EXERCISE
The answer is every line of the records that holds the word "legend", copied in full.

SUPPLIED MATERIAL
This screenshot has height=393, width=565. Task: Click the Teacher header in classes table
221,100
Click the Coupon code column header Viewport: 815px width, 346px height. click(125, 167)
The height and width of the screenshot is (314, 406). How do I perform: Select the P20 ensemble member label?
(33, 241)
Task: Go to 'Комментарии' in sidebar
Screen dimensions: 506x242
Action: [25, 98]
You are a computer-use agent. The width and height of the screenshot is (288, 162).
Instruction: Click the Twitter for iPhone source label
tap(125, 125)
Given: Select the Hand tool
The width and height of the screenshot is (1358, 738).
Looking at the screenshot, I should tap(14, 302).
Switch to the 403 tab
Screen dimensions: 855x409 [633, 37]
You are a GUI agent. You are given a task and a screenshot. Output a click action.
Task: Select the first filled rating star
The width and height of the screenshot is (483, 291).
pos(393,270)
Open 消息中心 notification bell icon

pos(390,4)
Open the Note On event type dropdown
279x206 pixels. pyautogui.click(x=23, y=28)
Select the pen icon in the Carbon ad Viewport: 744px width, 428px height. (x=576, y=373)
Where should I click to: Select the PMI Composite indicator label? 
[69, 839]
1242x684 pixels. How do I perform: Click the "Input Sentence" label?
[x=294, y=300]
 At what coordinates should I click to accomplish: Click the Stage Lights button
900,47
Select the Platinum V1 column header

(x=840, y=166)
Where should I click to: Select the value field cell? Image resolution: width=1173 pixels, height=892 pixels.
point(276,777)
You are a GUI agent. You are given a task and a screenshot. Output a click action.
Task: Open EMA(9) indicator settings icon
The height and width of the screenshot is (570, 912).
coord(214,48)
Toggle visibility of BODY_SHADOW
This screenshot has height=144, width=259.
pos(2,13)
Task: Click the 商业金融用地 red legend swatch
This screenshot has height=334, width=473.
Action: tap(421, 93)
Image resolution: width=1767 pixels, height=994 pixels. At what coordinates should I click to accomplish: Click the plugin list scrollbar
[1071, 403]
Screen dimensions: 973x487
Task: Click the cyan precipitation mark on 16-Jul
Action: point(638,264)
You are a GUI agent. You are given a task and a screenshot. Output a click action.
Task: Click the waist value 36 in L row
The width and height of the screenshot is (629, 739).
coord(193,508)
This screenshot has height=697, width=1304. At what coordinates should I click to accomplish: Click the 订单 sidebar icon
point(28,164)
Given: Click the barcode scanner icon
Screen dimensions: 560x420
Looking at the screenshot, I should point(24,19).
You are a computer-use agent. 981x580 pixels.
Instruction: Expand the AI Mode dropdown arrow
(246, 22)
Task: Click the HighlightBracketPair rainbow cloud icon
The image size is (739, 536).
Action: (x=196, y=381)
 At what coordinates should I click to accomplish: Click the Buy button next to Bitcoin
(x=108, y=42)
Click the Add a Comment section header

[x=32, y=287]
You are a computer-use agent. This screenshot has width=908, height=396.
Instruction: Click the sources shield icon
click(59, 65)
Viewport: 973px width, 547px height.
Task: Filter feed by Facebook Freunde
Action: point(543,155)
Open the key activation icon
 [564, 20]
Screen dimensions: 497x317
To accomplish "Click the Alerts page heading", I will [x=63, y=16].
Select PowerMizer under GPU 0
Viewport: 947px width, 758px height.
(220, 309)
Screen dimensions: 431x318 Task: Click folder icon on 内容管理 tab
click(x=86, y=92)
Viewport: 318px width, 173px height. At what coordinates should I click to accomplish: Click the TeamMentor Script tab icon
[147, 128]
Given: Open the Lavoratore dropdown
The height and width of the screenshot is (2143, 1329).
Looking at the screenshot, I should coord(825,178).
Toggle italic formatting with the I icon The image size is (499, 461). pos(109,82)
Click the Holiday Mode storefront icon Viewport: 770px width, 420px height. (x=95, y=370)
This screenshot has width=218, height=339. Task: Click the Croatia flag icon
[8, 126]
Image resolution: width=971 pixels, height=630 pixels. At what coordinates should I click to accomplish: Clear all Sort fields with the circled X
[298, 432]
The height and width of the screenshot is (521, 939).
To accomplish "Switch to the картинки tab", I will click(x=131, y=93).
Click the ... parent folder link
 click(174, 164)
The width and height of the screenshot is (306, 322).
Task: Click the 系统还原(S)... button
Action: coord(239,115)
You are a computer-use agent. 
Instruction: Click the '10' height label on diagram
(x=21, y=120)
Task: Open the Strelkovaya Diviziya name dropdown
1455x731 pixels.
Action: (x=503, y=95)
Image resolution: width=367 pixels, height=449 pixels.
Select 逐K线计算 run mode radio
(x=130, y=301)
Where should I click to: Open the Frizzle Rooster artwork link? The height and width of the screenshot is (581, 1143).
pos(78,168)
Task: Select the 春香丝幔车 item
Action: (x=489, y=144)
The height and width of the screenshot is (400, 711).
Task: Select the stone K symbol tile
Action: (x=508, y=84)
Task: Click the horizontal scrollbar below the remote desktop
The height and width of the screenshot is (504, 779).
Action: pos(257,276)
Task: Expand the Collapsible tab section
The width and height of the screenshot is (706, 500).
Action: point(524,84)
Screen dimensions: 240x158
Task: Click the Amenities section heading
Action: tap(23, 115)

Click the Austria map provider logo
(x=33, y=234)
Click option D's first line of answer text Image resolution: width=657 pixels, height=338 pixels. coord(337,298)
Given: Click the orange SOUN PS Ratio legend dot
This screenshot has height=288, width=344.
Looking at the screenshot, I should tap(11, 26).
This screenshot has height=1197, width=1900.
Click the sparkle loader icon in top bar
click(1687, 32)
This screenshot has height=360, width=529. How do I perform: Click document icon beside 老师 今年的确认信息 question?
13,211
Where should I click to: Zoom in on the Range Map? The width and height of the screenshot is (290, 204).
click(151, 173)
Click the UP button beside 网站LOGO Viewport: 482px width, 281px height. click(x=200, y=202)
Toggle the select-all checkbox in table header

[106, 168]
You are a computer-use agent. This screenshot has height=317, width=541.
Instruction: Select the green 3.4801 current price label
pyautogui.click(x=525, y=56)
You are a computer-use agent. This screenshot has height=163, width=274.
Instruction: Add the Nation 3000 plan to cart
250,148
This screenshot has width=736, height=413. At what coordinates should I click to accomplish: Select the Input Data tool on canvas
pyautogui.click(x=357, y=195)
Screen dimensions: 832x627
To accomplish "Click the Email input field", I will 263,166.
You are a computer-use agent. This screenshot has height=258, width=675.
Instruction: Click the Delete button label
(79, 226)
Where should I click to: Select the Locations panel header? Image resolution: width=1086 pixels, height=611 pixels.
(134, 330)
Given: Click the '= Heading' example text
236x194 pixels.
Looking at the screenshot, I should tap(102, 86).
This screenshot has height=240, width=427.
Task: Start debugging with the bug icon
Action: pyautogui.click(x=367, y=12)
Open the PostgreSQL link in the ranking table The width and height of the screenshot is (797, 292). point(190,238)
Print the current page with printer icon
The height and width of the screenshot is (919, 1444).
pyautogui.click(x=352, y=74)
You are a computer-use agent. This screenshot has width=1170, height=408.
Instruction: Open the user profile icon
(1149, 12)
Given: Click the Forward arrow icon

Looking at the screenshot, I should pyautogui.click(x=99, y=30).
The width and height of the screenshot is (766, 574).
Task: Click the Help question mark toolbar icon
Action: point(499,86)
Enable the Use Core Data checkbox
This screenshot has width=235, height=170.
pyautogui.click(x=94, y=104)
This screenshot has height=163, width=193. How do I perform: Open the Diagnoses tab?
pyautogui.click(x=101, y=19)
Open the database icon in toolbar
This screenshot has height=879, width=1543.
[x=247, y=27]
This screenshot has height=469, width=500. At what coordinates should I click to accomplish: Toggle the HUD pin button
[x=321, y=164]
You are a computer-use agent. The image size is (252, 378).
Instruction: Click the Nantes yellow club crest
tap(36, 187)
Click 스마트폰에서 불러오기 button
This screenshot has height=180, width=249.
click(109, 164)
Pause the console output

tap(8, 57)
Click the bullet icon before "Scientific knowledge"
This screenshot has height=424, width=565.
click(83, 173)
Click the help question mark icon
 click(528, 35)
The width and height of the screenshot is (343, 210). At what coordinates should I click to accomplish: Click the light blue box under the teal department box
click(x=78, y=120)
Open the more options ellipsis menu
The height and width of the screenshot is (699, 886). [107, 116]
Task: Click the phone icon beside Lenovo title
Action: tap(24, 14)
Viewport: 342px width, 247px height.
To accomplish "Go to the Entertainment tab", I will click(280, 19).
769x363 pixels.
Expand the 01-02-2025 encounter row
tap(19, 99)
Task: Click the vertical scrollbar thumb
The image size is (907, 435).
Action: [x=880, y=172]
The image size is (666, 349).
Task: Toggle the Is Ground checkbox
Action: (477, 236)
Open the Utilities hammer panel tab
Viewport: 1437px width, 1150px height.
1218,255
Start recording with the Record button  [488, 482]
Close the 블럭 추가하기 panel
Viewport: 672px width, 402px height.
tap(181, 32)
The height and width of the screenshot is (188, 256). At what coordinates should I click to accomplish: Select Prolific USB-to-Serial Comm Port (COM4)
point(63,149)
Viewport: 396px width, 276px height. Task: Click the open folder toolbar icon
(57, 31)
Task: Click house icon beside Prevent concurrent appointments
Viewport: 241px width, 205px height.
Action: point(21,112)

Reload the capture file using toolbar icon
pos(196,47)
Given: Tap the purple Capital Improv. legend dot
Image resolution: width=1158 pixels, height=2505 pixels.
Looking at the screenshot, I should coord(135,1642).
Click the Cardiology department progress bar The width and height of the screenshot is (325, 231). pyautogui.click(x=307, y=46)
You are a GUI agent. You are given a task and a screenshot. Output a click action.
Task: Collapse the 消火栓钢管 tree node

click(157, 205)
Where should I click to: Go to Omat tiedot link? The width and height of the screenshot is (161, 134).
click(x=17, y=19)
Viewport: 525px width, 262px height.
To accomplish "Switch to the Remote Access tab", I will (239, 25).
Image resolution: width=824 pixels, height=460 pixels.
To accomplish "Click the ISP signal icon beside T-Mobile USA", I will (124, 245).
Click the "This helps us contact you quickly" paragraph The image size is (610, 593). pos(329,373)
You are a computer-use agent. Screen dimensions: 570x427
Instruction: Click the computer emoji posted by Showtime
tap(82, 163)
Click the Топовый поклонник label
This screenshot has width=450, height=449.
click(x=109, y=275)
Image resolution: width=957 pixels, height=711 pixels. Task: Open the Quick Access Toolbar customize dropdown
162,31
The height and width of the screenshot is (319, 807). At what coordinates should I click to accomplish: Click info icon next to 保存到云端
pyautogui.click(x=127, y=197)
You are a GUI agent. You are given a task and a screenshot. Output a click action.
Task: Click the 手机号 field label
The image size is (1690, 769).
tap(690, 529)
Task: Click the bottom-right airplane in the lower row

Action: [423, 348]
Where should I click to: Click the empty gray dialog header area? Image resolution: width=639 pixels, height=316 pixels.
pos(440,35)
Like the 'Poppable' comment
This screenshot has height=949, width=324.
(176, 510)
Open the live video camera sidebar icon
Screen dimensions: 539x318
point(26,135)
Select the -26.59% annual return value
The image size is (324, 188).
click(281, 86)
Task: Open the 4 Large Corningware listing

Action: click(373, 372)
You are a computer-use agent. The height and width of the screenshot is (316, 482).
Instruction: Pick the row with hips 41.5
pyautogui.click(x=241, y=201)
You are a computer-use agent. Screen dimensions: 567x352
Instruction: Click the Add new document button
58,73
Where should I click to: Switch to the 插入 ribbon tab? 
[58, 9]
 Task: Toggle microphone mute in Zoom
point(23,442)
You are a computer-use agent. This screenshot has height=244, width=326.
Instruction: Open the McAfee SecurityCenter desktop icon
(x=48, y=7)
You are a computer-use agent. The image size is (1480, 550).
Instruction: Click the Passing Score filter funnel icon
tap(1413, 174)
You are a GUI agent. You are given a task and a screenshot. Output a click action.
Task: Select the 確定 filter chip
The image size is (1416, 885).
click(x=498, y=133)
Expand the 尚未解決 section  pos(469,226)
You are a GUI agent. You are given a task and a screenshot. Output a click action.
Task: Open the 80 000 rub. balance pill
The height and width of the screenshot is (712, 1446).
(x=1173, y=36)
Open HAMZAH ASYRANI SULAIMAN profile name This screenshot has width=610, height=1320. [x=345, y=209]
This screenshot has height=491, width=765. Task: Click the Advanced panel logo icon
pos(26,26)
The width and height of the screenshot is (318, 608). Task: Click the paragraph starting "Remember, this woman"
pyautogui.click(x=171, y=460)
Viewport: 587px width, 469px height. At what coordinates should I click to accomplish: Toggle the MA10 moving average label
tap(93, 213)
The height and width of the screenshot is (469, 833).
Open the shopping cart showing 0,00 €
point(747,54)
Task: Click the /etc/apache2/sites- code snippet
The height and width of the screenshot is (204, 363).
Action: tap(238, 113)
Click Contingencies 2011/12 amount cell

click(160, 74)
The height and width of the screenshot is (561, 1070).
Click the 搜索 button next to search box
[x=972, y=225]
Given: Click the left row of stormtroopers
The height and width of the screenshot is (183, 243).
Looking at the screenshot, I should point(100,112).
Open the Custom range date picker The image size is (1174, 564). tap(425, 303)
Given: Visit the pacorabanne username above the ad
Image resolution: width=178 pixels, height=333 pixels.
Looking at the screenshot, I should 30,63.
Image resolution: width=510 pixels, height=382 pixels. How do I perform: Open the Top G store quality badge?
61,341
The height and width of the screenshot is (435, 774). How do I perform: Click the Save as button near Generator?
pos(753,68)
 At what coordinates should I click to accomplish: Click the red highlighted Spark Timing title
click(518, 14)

TASK RESULT
Task: Click the 商业金融用地 red legend swatch
Given: Click the orange SOUN PS Ratio legend dot
Given: Tap the purple Capital Improv. legend dot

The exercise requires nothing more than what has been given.